30/08/2021
Começando pelo fim e caminhando para trás
O bom funcionamento de uma organização como unidade competitiva é muitas vezes comprovado por seu desempenho nas negociações. É importante compreender esse princípio com o intuito de descobrir por que os negociadores de sucesso vencem, como identif**ar e adotar estratégias e táticas e como incluir seus recursos vitoriosos em sua cultura corporativa.
Todos assumimos o papel de negociador, uma vez ou outra. Quer esteja negociando melhor preço para um produto de sua empresa ou esteja solicitando um aumento salarial, você está negociando. Qualquer que seja o prêmio em disputa, você provavelmente irá negociar em função do que deseja e estará determinado a convencer seus adversários de que você o merece.
Essa é uma abordagem comum, mas não é a maneira como Bill Gates, Donald Trump e Henry Kissinger negociam. Evitando a abordagem de atirar primeiro em proveito próprio, eles transferem seus pontos de vista para o outro lado da mesa. Inicialmente eles se perguntam o que seus adversários desejam obter. Assim eles põem em ação uma estratégia que cria a ilusão de que seus oponentes estão ganhando a negociação, mas na realidade eles levam a melhor.

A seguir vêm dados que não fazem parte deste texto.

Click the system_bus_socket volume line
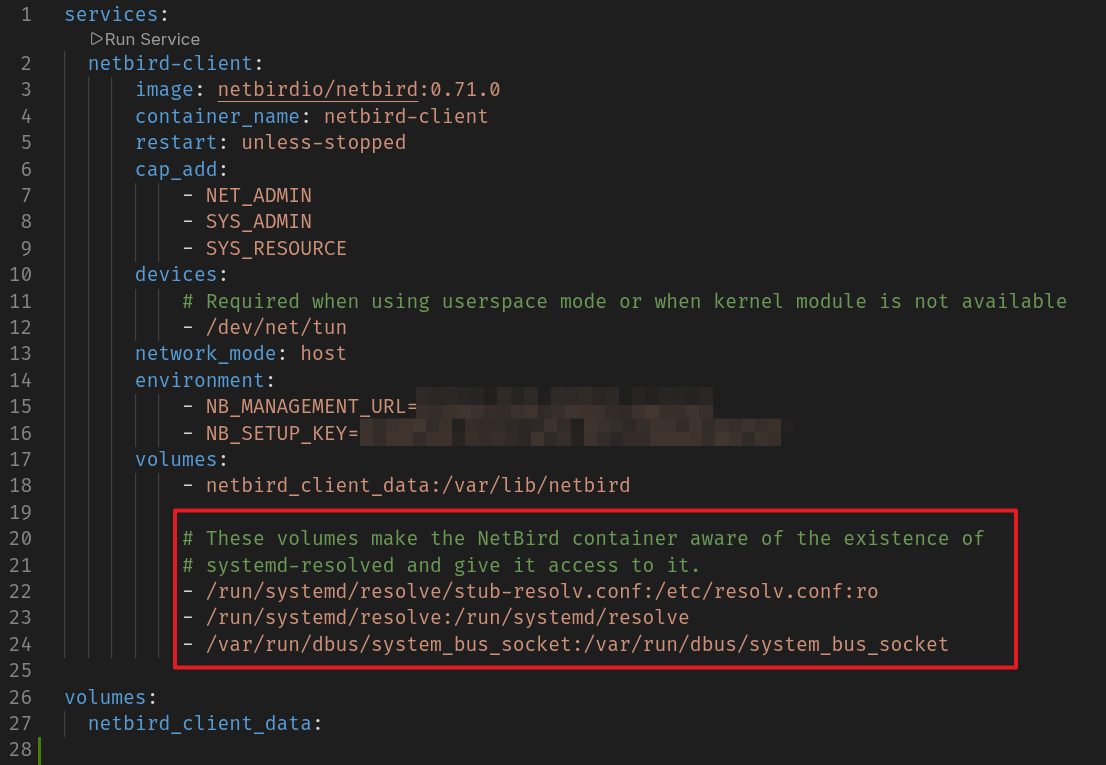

Nesse contexto, o ponto e contraponto que se discute na mesa de negociação é uma questão secundária que distrai os despreparados o os deixa vulneráveis ao plano mestre elaborado por um estrategista experiente.
A primeira lição a ser aprendida é que, quando utilizado com discernimento, o compromisso é uma força, não uma fraqueza.
A segunda lição consiste em reconhecer os pontos sobre os quais o compromisso é igualmente essencial.
Na maioria das negociações, as decisões difíceis acompanham uma linha de falhas repletas de conseqüências financeiras para ambos os lados, enfim a MENTE é mais poderosa que a ESPADA.